The traditional beam-optics is completely obtained from our approach in the limit wavelength,̄λ−→0, which we call as the traditional limit of our formalism. This is analogous to the classical limit obtained by taking ̄ h−→0 in the quantum prescriptions. The scheme of using the Foldy-Wouthuysen machinery in this formalism is very similar to the one used in the quantum theory of charged-particle beam optics

[5, 6, 7]. There too one recovers the classical prescriptions in the limit λ0−→0 where λ0= ̄h/p0 is the de Broglie wavelength and p0 is the design momentum of the system under study.

The studies on the polarization are in progress. Some of the results

in [11] have been obtained as the lowest order approximation of the more general framework presented here.
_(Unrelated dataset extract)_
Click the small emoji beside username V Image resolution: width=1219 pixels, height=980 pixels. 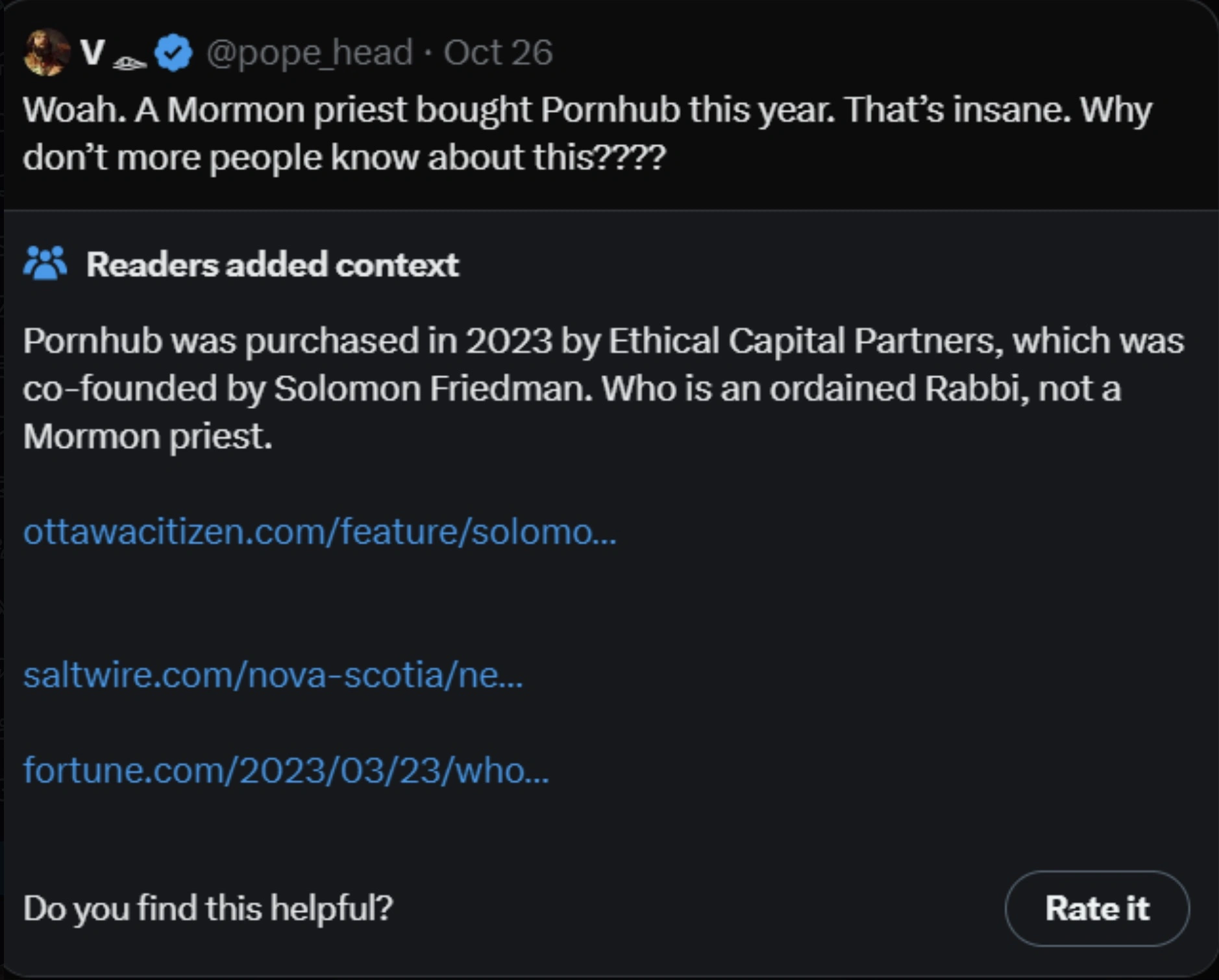129,63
These will be presented in Part-IV soon [14]

5 Concluding Remarks

We start with the Maxwell equations and express them in a matrix for

m in a medium with varying permittivity and permeability in presence of sources using 8×8 matrices. From this exact matrix representation we construct the exact optical Hamiltonian for a monochromatic quasiparaxial light beam.
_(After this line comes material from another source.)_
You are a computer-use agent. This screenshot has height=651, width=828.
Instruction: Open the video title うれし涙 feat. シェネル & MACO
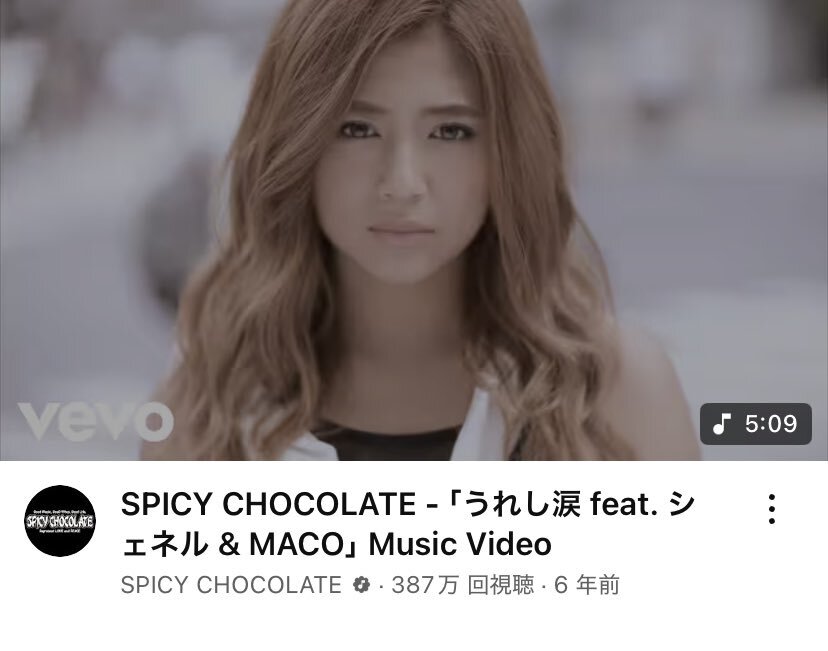pyautogui.click(x=408, y=524)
The optical Hamiltonian has a very close algebraic similarity with the Dirac equation. We exploit this similarity to adopt the standard machinery,namely the Foldy-Wouthuysen transformation technique of the Dirac theory. This enabled us to obtain the beam-optical Hamiltonian to any desired degree of accuracy. We further get the wavelength-dependent contributions to at each order, starting with the lowest-order paraxial paraxial Hamiltonian.
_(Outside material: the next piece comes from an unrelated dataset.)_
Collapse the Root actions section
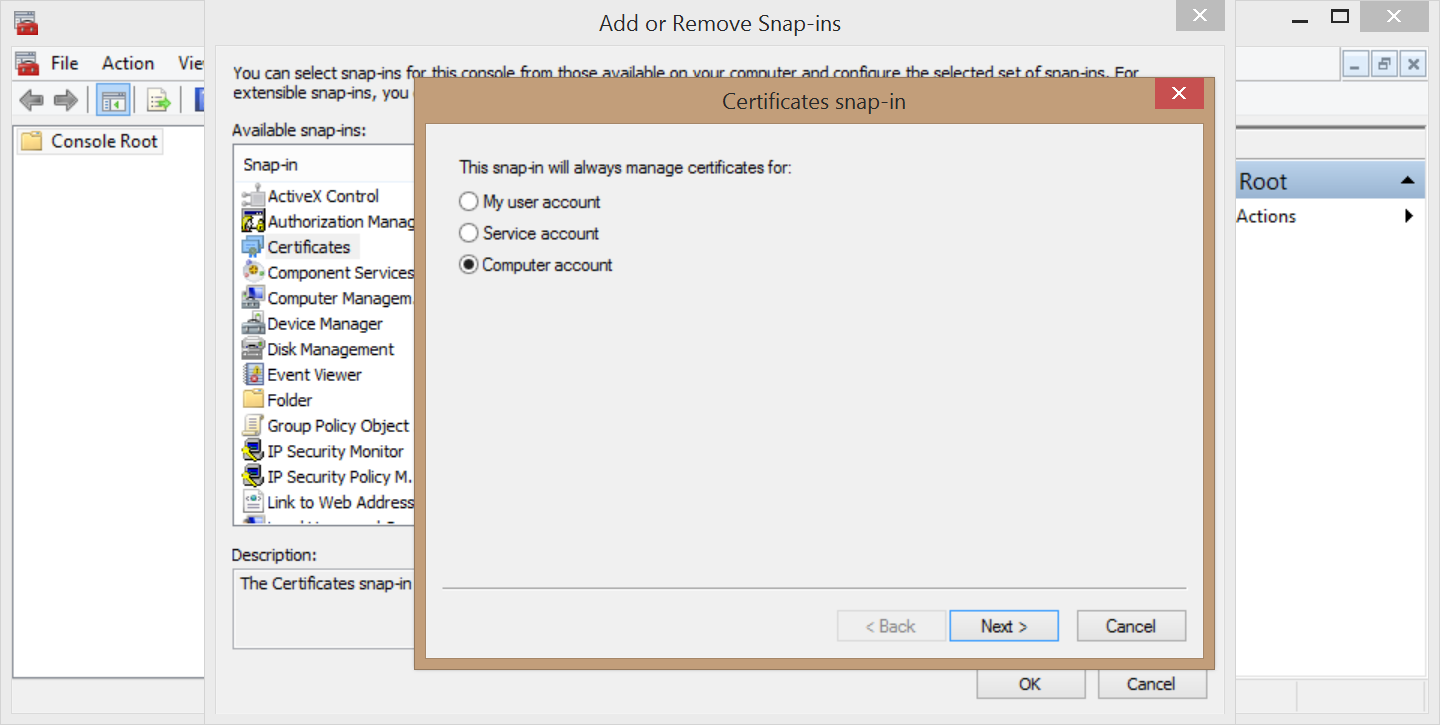Image resolution: width=1440 pixels, height=725 pixels. 1407,181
The beam-optical Hamiltonians also have the wavelength-dependent ma-trix terms which are associated with the polarization. In this approach we have been able to derive a Hamiltonian which contains both the beam-optics and the polarization. In Part-III [13] we shall apply the formalism to the specific examples and see how the beam-optics (paraxial behaviour and the aberrations) gets modified by the wavelength-dependent contributions. In Part-IV [14] we shall examine the polarization component of the formalism presented here.

5おわりに マクスウェル方程式から始めて、8×8行列を使用して、ソースの存在下で誘電率透磁率を変化させる媒体で行列形式で表現します。この正確な行列表現から、単色の準近軸光ビームの正確な光学ハミルトニアンを構築します。 光学ハミルトニアンは、ディラック方程式と非常に近い代数的類似性を持っています。この類似性を利用して、標準的な機構、つまりディラック理論のFoldy-Wouthuysen変換手法を採用します。これにより、ビーム光学ハミルトニアンを任意の精度で取得することができました。さらに、最低次の近軸近軸ハミルトニアンから始めて、各次数での波長依存の寄与を取得します。 ビーム光学ハミルトニアンには、偏光に関連する波長依存のマトリックス項もあります。このアプローチでは、ビーム光学と偏光の両方を含むハミルトニアンを導出することができました。パートIII [13]では、特定の例に形式を適用し、波長に依存する寄与によってビーム光学系（近軸挙動と収差）がどのように変更されるかを確認します。 Part-IV [14]では、ここに提示されている形式の分極成分を調べます。